From ESBG’s perspective, the statement that an increase of market transparency would have a positive impact on the efficiency of NPL secondary markets is not necessarily true. The proposed data structure of the revised NPL templates is in fact too wide, including a lot of non-essential data. This would make it more time consuming for investors to conduct operations on the NPLs market.

For those reasons, ESBG does not support the obligation to provide data on NPLs, especially not for low NPL banks (with an NPL ratio lower than 5%) who have no or little need to sell NPLs. It would make neither economic sense (the costs will surpass the benefits), nor would it materially support the build-up of an NPL trading market (as low NPL banks would not contribute to it). Furthermore, it would be against any proportionality consideration with regards to NPL size.

About the proposal for the establishment of an EU Data Hub for NPLs, ESBG would like to highlight that the information disclosure via Pillar 3 has been reinforced recently with heightened requirements for high-level NPL entities. These entities already provide all the relevant information they have, to get the best possible price. EBA NPL templates will further increase standardisation of NPL data.

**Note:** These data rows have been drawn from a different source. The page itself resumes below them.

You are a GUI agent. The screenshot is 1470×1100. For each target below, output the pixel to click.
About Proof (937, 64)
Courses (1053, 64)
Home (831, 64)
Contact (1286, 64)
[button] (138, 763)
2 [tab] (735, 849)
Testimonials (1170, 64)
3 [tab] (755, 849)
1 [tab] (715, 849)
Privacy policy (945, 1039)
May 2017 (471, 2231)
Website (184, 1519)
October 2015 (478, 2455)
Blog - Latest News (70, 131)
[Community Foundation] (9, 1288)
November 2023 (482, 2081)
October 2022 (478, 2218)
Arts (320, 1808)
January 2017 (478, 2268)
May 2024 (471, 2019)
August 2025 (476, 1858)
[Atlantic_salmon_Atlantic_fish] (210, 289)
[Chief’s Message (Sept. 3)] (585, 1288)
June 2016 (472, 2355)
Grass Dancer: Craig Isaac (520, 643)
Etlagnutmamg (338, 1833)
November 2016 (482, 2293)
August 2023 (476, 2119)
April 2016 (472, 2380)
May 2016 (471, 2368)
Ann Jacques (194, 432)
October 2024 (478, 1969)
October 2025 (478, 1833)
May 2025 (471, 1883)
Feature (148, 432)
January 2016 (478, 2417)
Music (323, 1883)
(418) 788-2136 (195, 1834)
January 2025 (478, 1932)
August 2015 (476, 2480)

ESBG believes that the risks of leaks of information largely outweighs the potential benefits of increased transparency. Even if data is anonymised, names of distressed companies could be identified, which could have very serious consequences, notably for firms that are still viable but whose debt one bank wants to sell, while other banks may not have recognised it as a non-performing counterpart.

Furthermore, there are many intangible parameters that have an impact on the price and purchase/sales volumes that cannot be collected in a Data Hub. Therefore, a partial analysis of the information provided could lead to infer wrong and undesirable conclusions.

In this context, the obligation to provide data on NPLs would not consider the role of all involved market participants and thus may have a negative impact for some of them – like the templates provide huge administrative burdens on the seller side but do not provide any incentive for buyers.

What must be pointed out is that the lack of a single NPL market is evident, amongst other factors, due to the differences in national insolvency laws and in jurisdictional systems. NPL markets work very differently across EU countries and the creation of a pan-EU Data Hub would not help NPL markets function any better.

ESBG members have a high level of operational readiness to deal with the increase in NPLs, when (and if) the need emerges. Accordingly, ESBG firmly believes that banks – or at least low level NPL banks – should rather be given the discretion to decide on the use of the NPL data templates even in their revised format in case of a sale. As sellers of NPLs, it is in the interest of banks to disclose relevant information in line with the characteristics of the product. Establishing a data hub with standardized data for all market participants could even reduce the liquidity and depth of the NPL secondary markets.

In conclusion, while understanding the rationality of aiming at increasing market transparency, ESBG believes that a solution should be implemented without bringing any additional complexity, investments and effort to all involved, using existing regulatory and legal framework and IT infrastructure.